| EXERCICES |
1 - Recopiez fidèlement le passage de l'extrait sur le parcours de Charles Bonnet, en commençant par « M. Charles Beer, président » et en poursuivant jusqu'à « dans votre parcours. ».
2 - Énumérez dans l'ordre les étapes successives du parcours de Charles Bonnet mentionnées dans l'extrait.

| EXTRAIT PRÉSENTÉ |
M. Charles Beer, président du Conseil d’Etat, relève quant à lui les chemins de traverse pris par Charles Bonnet: «Ce parcours m’impressionne par son originalité et la capacité de s’éloigner de ce qui est prévu d’avance. Vous avez suivi l’école d’agriculture, puis travaillé en Amérique latine, au Chili, ensuite dans une agence de voyage, avant de vous consacrer enfin à votre passion, y retrouvant une dimension propre au monde agricole que vous aviez quitté, à savoir le goût de la terre, la terre qui recèle tant de trésors. Laissez-moi vous dire mon admiration pour votre capacité à restituer à chacune et chacun le sens de vos engagements et de vos découvertes. Partout où vous intervenez, vous tenez à ce que tous, sur les chantiers, y compris les ouvriers, comprennent ce qu’ils font, participent à la découverte et se sentent ainsi inscrits dans votre parcours.

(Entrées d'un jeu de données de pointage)

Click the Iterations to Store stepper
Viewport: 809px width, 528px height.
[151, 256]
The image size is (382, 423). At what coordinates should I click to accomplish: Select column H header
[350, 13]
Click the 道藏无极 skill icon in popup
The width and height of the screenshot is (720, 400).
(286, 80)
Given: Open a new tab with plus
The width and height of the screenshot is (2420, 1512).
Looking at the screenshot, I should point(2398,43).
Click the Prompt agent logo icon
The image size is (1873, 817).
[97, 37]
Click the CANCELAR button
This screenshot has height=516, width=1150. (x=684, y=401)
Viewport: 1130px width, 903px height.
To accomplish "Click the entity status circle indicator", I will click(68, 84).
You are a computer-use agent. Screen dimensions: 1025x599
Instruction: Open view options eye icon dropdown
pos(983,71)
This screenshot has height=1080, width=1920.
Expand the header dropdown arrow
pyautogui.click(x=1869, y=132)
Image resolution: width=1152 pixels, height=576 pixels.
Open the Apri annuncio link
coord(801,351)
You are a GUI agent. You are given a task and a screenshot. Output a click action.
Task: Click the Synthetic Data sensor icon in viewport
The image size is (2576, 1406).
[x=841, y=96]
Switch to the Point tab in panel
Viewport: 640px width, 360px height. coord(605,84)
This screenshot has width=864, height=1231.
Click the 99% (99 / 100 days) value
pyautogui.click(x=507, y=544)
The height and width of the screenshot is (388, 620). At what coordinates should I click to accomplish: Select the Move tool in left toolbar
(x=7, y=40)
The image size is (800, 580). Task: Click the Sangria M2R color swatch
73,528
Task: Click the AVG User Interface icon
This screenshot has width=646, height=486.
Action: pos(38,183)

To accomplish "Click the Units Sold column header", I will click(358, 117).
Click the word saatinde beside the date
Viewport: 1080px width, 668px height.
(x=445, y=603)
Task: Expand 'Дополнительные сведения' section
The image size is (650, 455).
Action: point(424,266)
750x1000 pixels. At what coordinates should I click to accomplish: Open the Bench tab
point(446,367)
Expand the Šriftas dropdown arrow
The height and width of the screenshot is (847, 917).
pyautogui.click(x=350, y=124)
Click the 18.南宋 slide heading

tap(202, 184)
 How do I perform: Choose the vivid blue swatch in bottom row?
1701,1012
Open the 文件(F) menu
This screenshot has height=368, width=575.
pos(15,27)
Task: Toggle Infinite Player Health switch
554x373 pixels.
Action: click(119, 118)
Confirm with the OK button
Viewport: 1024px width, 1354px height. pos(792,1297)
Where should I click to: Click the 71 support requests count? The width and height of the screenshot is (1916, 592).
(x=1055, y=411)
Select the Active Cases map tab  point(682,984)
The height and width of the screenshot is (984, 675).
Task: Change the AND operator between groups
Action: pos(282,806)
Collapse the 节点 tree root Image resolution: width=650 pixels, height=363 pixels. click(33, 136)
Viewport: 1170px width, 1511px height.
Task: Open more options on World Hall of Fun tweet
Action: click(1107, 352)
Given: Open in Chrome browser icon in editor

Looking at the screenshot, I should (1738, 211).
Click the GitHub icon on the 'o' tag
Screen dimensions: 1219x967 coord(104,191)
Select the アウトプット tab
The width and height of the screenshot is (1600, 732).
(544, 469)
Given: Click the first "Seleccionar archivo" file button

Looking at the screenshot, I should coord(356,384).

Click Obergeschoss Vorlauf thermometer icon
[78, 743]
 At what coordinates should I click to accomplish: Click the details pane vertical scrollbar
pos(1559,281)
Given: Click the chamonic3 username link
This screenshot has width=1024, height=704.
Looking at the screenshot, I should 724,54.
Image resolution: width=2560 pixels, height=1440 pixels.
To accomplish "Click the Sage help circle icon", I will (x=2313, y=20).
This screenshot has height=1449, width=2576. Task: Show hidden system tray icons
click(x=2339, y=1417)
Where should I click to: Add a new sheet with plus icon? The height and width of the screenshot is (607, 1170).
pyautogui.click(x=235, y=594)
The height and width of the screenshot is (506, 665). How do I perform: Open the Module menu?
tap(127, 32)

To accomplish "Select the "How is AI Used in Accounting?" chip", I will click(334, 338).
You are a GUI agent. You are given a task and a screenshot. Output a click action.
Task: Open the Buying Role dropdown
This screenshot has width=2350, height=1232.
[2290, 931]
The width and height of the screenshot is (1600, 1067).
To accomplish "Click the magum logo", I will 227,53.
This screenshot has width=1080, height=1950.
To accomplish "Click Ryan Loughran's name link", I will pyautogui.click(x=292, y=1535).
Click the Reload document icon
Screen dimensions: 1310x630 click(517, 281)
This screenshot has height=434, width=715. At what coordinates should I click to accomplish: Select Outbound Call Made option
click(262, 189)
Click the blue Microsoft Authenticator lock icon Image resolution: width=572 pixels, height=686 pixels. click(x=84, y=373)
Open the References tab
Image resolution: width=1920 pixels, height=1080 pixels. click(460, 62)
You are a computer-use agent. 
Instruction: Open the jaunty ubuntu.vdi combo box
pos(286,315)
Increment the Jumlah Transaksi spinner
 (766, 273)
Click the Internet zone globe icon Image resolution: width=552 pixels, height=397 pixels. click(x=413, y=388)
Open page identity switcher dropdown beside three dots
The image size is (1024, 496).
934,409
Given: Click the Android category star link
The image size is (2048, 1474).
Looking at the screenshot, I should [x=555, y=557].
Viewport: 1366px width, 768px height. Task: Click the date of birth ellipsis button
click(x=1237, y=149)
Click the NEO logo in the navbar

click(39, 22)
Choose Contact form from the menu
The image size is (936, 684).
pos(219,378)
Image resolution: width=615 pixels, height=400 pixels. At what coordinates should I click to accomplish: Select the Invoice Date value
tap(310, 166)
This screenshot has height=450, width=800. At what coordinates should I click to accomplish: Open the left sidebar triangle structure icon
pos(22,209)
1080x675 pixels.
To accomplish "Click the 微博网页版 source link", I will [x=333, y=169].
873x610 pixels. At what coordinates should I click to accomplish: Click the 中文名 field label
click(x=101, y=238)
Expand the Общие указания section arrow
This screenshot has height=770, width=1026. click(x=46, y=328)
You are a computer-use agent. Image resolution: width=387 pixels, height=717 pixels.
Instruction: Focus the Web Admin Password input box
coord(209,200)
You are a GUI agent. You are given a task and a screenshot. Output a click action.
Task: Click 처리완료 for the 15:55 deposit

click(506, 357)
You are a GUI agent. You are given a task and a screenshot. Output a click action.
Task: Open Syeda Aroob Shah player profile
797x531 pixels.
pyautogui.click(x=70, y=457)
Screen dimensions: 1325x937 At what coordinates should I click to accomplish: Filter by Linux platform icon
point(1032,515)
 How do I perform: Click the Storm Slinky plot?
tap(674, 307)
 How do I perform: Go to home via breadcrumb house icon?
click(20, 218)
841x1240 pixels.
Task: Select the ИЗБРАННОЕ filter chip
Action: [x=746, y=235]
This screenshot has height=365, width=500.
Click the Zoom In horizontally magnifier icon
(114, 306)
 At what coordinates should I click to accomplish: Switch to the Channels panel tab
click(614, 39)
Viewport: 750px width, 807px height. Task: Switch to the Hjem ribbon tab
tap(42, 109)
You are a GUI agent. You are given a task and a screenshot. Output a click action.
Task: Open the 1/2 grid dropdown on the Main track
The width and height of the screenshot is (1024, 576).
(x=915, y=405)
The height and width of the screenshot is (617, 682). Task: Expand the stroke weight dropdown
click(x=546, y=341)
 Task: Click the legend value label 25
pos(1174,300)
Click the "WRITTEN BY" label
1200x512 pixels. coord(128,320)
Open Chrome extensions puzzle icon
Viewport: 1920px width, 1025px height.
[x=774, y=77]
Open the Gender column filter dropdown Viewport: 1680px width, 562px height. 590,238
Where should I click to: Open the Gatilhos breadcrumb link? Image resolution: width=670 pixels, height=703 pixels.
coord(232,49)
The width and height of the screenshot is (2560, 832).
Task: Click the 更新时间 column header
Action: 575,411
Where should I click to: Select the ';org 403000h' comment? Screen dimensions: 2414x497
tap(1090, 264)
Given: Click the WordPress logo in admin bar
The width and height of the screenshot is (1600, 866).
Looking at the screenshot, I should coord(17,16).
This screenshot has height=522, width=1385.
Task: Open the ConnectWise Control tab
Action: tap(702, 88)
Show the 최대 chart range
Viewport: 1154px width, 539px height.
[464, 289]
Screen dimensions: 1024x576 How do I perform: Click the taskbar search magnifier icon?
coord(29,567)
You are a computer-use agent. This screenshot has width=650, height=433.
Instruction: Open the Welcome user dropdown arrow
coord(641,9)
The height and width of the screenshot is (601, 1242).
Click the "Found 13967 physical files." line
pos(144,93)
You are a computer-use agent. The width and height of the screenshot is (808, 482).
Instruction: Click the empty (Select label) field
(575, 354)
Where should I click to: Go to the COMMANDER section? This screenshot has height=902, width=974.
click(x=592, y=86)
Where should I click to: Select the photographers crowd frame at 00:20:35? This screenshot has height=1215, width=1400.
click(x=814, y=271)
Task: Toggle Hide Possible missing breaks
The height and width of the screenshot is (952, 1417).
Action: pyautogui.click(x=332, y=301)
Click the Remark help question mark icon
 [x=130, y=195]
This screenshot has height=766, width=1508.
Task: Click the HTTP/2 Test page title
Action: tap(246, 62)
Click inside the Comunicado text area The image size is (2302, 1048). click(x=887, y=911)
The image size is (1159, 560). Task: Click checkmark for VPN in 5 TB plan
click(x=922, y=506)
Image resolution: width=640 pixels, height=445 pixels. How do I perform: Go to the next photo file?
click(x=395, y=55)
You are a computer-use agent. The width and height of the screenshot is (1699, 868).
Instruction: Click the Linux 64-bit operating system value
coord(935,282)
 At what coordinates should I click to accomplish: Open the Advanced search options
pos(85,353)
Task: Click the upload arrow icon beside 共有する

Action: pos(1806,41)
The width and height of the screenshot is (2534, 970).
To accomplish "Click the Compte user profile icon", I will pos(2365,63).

| RÉPONSES ATTENDUES |
1 -
M. Charles Beer, président du Conseil d’Etat, relève quant à lui les chemins de traverse pris par Charles Bonnet: «Ce parcours m’impressionne par son originalité et la capacité de s’éloigner de ce qui est prévu d’avance. Vous avez suivi l’école d’agriculture, puis travaillé en Amérique latine, au Chili, ensuite dans une agence de voyage, avant de vous consacrer enfin à votre passion, y retrouvant une dimension propre au monde agricole que vous aviez quitté, à savoir le goût de la terre, la terre qui recèle tant de trésors. Laissez-moi vous dire mon admiration pour votre capacité à restituer à chacune et chacun le sens de vos engagements et de vos découvertes. Partout où vous intervenez, vous tenez à ce que tous, sur les chantiers, y compris les ouvriers, comprennent ce qu’ils font, participent à la découverte et se sentent ainsi inscrits dans votre parcours.

2 -
1. Il a suivi l'école d'agriculture.
2. Il a travaillé en Amérique latine, au Chili.
3. Il a travaillé dans une agence de voyage.
4. Il s'est enfin consacré à sa passion.